§ TASK DIRECTIONS
Copy the material below word for word, starting at the line containing "The height and width of the screenshot is (667, 999)." and ending with the line containing "Action: tap(606, 208)", including both of those lines.

[Records from a data collection]
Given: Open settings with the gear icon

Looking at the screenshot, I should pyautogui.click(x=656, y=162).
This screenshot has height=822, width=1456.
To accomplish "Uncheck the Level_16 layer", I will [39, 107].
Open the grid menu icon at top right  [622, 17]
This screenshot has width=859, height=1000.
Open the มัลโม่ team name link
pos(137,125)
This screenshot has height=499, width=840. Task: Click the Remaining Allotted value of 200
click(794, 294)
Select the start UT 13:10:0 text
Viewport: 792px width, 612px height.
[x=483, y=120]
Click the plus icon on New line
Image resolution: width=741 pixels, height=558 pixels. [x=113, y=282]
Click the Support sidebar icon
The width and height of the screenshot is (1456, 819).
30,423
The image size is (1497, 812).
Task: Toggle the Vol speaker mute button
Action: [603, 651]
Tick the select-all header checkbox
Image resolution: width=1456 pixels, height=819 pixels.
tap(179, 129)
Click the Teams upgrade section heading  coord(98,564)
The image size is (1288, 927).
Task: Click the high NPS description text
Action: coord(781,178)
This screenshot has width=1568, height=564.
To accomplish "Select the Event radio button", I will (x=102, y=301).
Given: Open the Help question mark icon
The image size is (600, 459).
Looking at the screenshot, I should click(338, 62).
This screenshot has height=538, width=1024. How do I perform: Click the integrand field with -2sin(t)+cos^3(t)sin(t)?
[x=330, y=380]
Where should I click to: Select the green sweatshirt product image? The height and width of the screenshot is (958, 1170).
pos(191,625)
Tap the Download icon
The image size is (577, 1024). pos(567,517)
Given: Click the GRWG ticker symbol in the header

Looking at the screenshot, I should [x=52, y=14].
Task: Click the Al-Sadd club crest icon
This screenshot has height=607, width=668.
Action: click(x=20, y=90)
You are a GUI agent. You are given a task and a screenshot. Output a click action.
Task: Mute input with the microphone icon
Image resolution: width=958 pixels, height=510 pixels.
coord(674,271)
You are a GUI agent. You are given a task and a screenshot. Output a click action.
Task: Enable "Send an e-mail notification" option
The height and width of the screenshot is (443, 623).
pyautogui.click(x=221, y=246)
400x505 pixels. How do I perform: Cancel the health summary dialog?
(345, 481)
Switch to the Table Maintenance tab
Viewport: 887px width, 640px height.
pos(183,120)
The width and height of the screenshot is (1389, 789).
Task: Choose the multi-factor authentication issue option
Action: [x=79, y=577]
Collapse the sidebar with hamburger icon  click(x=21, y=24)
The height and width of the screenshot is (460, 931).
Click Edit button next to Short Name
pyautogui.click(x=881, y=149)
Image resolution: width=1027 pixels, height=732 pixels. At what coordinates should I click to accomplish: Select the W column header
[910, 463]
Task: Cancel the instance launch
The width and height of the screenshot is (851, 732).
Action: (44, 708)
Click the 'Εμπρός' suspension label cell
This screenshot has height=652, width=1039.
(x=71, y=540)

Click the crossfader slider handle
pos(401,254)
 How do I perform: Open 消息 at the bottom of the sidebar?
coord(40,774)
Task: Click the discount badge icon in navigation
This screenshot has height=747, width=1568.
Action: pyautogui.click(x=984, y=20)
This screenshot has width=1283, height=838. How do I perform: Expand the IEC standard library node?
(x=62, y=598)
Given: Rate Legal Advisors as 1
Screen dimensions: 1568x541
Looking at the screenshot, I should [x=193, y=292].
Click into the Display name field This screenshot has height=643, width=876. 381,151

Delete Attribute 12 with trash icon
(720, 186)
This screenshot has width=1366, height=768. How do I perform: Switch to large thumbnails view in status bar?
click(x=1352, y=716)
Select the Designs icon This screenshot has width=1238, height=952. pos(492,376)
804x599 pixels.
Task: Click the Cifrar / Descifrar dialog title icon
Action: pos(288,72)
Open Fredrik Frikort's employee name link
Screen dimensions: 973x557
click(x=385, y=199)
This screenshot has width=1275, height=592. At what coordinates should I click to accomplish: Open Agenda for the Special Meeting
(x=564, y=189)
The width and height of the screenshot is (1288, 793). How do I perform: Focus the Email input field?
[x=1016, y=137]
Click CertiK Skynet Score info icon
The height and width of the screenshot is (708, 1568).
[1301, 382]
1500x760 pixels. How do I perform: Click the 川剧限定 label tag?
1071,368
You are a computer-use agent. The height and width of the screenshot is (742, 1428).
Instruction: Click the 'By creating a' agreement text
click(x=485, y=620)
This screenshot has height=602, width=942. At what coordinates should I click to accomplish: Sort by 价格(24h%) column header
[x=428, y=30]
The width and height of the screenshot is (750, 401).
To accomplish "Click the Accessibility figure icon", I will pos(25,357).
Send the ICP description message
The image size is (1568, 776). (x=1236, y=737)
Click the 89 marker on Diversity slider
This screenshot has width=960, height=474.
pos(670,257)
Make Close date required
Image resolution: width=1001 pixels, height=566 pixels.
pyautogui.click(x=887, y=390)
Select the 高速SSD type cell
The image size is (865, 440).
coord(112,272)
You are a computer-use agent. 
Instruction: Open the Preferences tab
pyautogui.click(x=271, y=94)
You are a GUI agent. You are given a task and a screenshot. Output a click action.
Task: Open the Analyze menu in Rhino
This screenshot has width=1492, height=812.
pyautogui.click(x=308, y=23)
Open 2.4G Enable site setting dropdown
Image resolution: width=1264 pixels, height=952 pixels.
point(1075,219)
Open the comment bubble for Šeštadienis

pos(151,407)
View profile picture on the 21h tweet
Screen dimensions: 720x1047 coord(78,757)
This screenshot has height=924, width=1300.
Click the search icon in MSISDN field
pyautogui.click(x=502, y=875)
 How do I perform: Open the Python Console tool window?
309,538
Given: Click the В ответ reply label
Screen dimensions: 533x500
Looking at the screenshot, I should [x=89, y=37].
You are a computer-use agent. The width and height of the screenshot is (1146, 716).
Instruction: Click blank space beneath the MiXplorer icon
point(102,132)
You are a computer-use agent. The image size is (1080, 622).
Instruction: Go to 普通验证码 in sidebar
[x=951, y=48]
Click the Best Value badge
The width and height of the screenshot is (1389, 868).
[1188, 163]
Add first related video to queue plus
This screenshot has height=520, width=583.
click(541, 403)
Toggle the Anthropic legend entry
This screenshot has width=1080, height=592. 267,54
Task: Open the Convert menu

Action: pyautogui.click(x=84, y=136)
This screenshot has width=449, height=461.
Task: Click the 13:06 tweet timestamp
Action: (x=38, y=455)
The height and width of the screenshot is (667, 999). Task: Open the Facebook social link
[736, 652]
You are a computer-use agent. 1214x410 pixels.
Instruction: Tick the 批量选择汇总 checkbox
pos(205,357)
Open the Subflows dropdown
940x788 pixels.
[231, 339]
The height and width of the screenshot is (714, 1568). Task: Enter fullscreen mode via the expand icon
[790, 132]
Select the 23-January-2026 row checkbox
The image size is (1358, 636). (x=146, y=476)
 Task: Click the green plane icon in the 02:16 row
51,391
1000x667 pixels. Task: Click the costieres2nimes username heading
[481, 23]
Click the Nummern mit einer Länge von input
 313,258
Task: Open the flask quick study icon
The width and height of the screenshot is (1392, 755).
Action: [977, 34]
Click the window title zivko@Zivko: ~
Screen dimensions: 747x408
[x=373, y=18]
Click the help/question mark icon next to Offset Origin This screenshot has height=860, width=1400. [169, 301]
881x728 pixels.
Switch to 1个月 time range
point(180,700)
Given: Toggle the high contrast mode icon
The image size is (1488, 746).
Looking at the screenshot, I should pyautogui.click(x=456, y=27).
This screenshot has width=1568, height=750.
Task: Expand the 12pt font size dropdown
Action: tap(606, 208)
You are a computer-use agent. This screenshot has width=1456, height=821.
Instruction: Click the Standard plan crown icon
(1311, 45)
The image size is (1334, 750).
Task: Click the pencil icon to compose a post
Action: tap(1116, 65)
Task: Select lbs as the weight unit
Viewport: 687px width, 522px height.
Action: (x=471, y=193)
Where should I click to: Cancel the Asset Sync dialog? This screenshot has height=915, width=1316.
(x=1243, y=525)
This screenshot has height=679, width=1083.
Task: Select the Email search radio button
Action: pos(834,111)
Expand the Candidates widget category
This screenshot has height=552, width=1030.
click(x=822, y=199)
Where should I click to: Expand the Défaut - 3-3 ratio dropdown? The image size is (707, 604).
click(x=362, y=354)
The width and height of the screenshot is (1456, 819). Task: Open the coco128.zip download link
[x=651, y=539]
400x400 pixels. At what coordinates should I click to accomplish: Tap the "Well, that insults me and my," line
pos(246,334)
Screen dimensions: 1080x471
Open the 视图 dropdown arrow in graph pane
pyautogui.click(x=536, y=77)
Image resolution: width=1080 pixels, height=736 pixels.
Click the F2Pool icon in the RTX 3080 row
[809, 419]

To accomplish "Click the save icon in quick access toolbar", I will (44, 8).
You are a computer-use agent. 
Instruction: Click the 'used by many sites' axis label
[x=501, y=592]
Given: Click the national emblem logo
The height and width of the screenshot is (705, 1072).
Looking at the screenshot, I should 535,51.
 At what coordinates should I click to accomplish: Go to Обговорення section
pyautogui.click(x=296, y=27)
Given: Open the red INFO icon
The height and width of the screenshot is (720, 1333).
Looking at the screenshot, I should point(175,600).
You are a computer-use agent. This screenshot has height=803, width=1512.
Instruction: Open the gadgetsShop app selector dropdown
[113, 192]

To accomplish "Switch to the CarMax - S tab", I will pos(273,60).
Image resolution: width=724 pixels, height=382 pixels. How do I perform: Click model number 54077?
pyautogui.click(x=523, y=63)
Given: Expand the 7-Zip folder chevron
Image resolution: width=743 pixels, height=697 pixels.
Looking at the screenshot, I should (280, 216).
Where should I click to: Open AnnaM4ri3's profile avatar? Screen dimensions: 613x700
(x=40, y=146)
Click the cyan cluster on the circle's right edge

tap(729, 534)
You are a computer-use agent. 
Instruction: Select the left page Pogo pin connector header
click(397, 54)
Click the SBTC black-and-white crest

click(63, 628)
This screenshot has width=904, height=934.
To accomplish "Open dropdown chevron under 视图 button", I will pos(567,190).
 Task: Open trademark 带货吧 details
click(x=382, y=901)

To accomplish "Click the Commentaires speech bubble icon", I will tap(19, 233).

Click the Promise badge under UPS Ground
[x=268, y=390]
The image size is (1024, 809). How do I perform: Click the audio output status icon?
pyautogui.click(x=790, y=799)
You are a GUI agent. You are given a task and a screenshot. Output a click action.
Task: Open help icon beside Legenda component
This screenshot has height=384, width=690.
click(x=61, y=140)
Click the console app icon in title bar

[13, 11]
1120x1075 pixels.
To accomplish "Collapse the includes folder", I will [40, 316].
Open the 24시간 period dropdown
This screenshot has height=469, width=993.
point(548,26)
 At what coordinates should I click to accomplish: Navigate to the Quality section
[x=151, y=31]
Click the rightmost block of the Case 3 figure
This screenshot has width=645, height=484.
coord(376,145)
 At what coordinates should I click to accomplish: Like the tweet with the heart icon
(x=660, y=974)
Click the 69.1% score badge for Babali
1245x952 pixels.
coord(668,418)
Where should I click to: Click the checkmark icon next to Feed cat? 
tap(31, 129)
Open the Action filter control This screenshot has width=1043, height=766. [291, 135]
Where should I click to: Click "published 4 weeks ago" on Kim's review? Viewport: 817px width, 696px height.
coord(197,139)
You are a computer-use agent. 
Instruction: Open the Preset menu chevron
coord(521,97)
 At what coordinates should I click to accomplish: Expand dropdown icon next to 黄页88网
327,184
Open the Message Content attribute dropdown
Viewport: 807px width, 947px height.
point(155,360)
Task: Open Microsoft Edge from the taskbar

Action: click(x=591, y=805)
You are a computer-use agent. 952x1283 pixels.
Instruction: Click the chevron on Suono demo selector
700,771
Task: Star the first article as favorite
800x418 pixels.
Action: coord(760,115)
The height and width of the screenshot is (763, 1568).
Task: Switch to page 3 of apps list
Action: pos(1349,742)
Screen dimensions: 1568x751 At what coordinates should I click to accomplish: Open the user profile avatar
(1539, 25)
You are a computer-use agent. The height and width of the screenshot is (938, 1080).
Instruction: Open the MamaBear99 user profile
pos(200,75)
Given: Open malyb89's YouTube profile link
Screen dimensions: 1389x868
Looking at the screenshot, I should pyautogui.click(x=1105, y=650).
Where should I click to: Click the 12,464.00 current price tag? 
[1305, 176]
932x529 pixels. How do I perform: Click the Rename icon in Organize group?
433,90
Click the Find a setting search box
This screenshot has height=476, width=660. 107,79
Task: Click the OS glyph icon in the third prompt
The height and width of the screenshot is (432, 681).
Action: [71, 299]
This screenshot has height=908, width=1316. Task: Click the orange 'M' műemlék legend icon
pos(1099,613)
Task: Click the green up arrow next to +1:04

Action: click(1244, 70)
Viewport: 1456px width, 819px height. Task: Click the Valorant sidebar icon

§ ANSWER FOR THIS EXERCISE
The height and width of the screenshot is (667, 999). Task: Open the Facebook social link
[736, 652]
You are a computer-use agent. 1214x410 pixels.
Instruction: Tick the 批量选择汇总 checkbox
pos(205,357)
Open the Subflows dropdown
940x788 pixels.
[231, 339]
The height and width of the screenshot is (714, 1568). Task: Enter fullscreen mode via the expand icon
[790, 132]
Select the 23-January-2026 row checkbox
The image size is (1358, 636). (x=146, y=476)
 Task: Click the green plane icon in the 02:16 row
51,391
1000x667 pixels. Task: Click the costieres2nimes username heading
[481, 23]
Click the Nummern mit einer Länge von input
 313,258
Task: Open the flask quick study icon
The width and height of the screenshot is (1392, 755).
Action: [977, 34]
Click the window title zivko@Zivko: ~
Screen dimensions: 747x408
[x=373, y=18]
Click the help/question mark icon next to Offset Origin This screenshot has height=860, width=1400. [169, 301]
881x728 pixels.
Switch to 1个月 time range
point(180,700)
Given: Toggle the high contrast mode icon
The image size is (1488, 746).
Looking at the screenshot, I should pyautogui.click(x=456, y=27).
This screenshot has width=1568, height=750.
Task: Expand the 12pt font size dropdown
Action: tap(606, 208)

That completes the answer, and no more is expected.